I discovered an erotic love letter to my wife and confronted her. She began to yell and to punch me. She threatened to kill me; to leave and to take our child. I have never seen her like this. If I push her, she'll leave but if I don't, she'll continue the affair. And maybe she'll leave anyway. And I can't have her raging in front of our daughter.

Signed,

Horrified Husband

Dear Horrified,

You may wish you could control your wife. However, with the exception of Restraining Orders and police intervention, your power lies in speaking calmly and compassionately with her instead of accusations and confrontations. The techniques of Nonviolent Communication that I offer clients worldwide and that I offer in free 1 hr. telephone coaching sessions teach you the basics. When you learn how to listen to her needs and AFTER that, when she's ready to listen, to tell her your own, the possibility of compromise appears. I also encourage you to discuss these issues when you are alone with your wife and your daughter is elsewhere and to either acquire new skills before generating this talk or to do so in the presence of a counselor or minister.

Sincerely

The Divorce Coach

Dear Divorce Coach

When I heard how much alimony my wife is asking for; I became furious. The reason we are divorcing is that she has gone through most of our savings while she tried to start a new business.
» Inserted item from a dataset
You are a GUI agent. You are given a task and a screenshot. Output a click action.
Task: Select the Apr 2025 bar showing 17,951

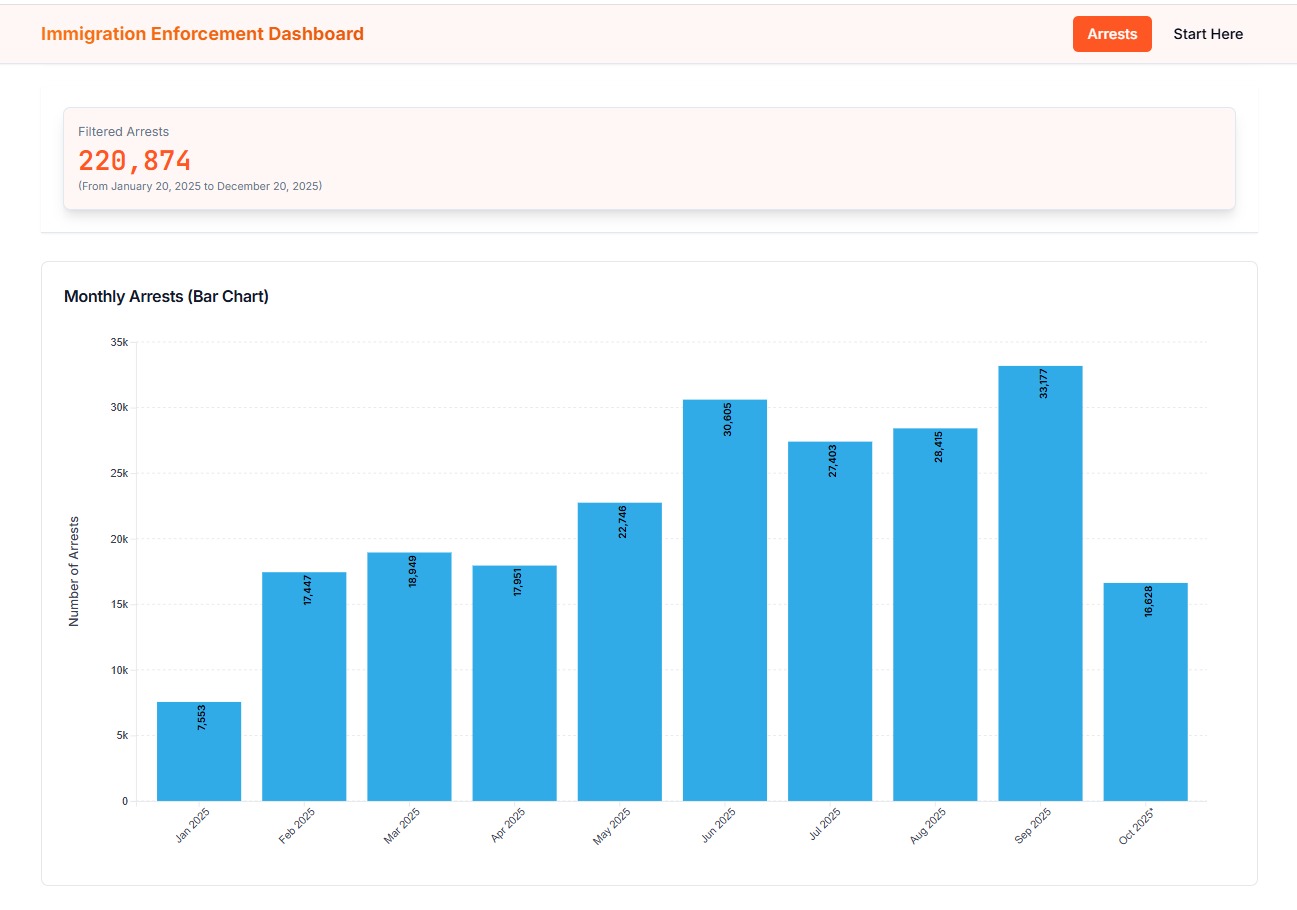(x=514, y=683)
Now I have learned from her that the court will probably require me to sell the house just to keep her going. Is there anything that I can do about this alimony formula?

Signed,

Empty Pockets,

Dear Empty,

Often, a spouse will accept a mediated settlement without going to court so that large sums are not expended on attorneys and honestly, so that more money is received by that spouse. There is a very sensitive touch required here because if you seem too soft, she may feel powerful and want to wait for court. On the other hand if you make it clear that you just don't have more than you're offering and that she can't get "blood from a stone" etc., and appear truly committed to her well-being, you may triumph. I am also guessing that you didn't have your wife sign a loan document or make you a partner in her business etc. before freeing the money for her start-up, however, if you are in a community property state, most likely you have some good news coming to you that a 1-2 hr. consultation with a family attorney so that he/she can review the appropriate business and marital documents. If you are not satisfied with the attorney's responses based on asking for and receiving information about legal precedents and case law use our free referral service at TheDivorceForum.com and don't hire any attorney until you have the data you need to make the appropriate decision. Having an attorney tell you his or her opinion is not the answer you need; it is the legal precedents and case law in your state that counts.